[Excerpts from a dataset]
──────────

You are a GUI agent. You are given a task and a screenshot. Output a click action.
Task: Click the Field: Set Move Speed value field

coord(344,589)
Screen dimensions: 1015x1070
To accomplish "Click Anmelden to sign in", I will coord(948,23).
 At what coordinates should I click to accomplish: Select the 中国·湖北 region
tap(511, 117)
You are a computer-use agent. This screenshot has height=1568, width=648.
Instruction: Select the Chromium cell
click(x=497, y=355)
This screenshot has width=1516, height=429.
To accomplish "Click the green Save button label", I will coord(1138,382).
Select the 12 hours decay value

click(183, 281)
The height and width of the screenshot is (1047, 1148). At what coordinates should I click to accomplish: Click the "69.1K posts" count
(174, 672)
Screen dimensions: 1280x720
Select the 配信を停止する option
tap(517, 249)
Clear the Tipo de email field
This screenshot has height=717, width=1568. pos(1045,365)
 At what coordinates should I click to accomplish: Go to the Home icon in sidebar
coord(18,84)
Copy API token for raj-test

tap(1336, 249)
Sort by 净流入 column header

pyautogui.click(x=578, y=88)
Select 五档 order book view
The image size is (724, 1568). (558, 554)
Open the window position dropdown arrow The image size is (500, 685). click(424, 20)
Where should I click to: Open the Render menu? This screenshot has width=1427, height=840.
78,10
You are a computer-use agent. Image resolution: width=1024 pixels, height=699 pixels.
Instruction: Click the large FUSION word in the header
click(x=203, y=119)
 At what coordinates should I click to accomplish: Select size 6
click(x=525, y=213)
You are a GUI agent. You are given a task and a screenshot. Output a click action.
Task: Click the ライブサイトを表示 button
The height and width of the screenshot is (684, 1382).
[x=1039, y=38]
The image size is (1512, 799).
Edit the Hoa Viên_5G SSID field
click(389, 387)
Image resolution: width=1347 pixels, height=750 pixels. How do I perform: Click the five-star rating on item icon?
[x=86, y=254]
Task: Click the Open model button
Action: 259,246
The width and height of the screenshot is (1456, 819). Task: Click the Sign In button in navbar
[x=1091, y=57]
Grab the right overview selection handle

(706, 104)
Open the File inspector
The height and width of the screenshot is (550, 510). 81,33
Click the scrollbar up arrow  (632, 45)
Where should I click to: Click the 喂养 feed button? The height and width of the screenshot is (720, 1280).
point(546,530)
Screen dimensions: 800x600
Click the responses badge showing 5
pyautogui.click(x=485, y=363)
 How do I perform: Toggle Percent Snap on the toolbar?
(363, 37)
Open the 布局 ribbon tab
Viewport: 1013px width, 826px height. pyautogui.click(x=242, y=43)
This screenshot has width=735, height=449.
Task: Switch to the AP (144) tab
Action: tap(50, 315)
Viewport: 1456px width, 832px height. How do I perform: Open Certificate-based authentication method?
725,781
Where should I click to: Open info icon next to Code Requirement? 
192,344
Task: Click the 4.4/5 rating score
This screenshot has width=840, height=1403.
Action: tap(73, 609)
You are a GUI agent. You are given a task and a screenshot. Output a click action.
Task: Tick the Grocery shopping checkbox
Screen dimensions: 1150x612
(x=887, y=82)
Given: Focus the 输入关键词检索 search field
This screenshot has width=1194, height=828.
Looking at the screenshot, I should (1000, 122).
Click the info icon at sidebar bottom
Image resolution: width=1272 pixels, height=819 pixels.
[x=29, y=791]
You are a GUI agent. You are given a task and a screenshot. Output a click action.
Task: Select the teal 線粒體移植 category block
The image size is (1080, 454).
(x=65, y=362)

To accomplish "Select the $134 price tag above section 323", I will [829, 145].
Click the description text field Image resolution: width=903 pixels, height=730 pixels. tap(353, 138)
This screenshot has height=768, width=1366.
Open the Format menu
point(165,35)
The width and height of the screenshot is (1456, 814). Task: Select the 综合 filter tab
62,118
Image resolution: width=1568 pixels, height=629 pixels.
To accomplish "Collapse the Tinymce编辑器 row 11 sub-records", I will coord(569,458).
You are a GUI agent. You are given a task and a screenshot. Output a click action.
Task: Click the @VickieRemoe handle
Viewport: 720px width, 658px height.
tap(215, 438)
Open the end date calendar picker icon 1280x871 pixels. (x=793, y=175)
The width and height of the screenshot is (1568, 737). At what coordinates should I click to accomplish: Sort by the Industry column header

──────────

Your instructions
Repeat each entry above exactly as it appears.

Solution for this exercise
You are a GUI agent. You are given a task and a screenshot. Output a click action.
Task: Click the Field: Set Move Speed value field

coord(344,589)
Screen dimensions: 1015x1070
To accomplish "Click Anmelden to sign in", I will coord(948,23).
 At what coordinates should I click to accomplish: Select the 中国·湖北 region
tap(511, 117)
You are a computer-use agent. This screenshot has height=1568, width=648.
Instruction: Select the Chromium cell
click(x=497, y=355)
This screenshot has width=1516, height=429.
To accomplish "Click the green Save button label", I will coord(1138,382).
Select the 12 hours decay value

click(183, 281)
The height and width of the screenshot is (1047, 1148). At what coordinates should I click to accomplish: Click the "69.1K posts" count
(174, 672)
Screen dimensions: 1280x720
Select the 配信を停止する option
tap(517, 249)
Clear the Tipo de email field
This screenshot has height=717, width=1568. pos(1045,365)
 At what coordinates should I click to accomplish: Go to the Home icon in sidebar
coord(18,84)
Copy API token for raj-test

tap(1336, 249)
Sort by 净流入 column header

pyautogui.click(x=578, y=88)
Select 五档 order book view
The image size is (724, 1568). (558, 554)
Open the window position dropdown arrow The image size is (500, 685). click(424, 20)
Where should I click to: Open the Render menu? This screenshot has width=1427, height=840.
78,10
You are a computer-use agent. Image resolution: width=1024 pixels, height=699 pixels.
Instruction: Click the large FUSION word in the header
click(x=203, y=119)
 At what coordinates should I click to accomplish: Select size 6
click(x=525, y=213)
You are a GUI agent. You are given a task and a screenshot. Output a click action.
Task: Click the ライブサイトを表示 button
The height and width of the screenshot is (684, 1382).
[x=1039, y=38]
The image size is (1512, 799).
Edit the Hoa Viên_5G SSID field
click(389, 387)
Image resolution: width=1347 pixels, height=750 pixels. How do I perform: Click the five-star rating on item icon?
[x=86, y=254]
Task: Click the Open model button
Action: 259,246
The width and height of the screenshot is (1456, 819). Task: Click the Sign In button in navbar
[x=1091, y=57]
Grab the right overview selection handle

(706, 104)
Open the File inspector
The height and width of the screenshot is (550, 510). 81,33
Click the scrollbar up arrow  (632, 45)
Where should I click to: Click the 喂养 feed button? The height and width of the screenshot is (720, 1280).
point(546,530)
Screen dimensions: 800x600
Click the responses badge showing 5
pyautogui.click(x=485, y=363)
 How do I perform: Toggle Percent Snap on the toolbar?
(363, 37)
Open the 布局 ribbon tab
Viewport: 1013px width, 826px height. pyautogui.click(x=242, y=43)
This screenshot has width=735, height=449.
Task: Switch to the AP (144) tab
Action: tap(50, 315)
Viewport: 1456px width, 832px height. How do I perform: Open Certificate-based authentication method?
725,781
Where should I click to: Open info icon next to Code Requirement? 
192,344
Task: Click the 4.4/5 rating score
This screenshot has width=840, height=1403.
Action: tap(73, 609)
You are a GUI agent. You are given a task and a screenshot. Output a click action.
Task: Tick the Grocery shopping checkbox
Screen dimensions: 1150x612
(x=887, y=82)
Given: Focus the 输入关键词检索 search field
This screenshot has width=1194, height=828.
Looking at the screenshot, I should (1000, 122).
Click the info icon at sidebar bottom
Image resolution: width=1272 pixels, height=819 pixels.
[x=29, y=791]
You are a GUI agent. You are given a task and a screenshot. Output a click action.
Task: Select the teal 線粒體移植 category block
The image size is (1080, 454).
(x=65, y=362)

To accomplish "Select the $134 price tag above section 323", I will [829, 145].
Click the description text field Image resolution: width=903 pixels, height=730 pixels. tap(353, 138)
This screenshot has height=768, width=1366.
Open the Format menu
point(165,35)
The width and height of the screenshot is (1456, 814). Task: Select the 综合 filter tab
62,118
Image resolution: width=1568 pixels, height=629 pixels.
To accomplish "Collapse the Tinymce编辑器 row 11 sub-records", I will coord(569,458).
You are a GUI agent. You are given a task and a screenshot. Output a click action.
Task: Click the @VickieRemoe handle
Viewport: 720px width, 658px height.
tap(215, 438)
Open the end date calendar picker icon 1280x871 pixels. (x=793, y=175)
The width and height of the screenshot is (1568, 737). At what coordinates should I click to accomplish: Sort by the Industry column header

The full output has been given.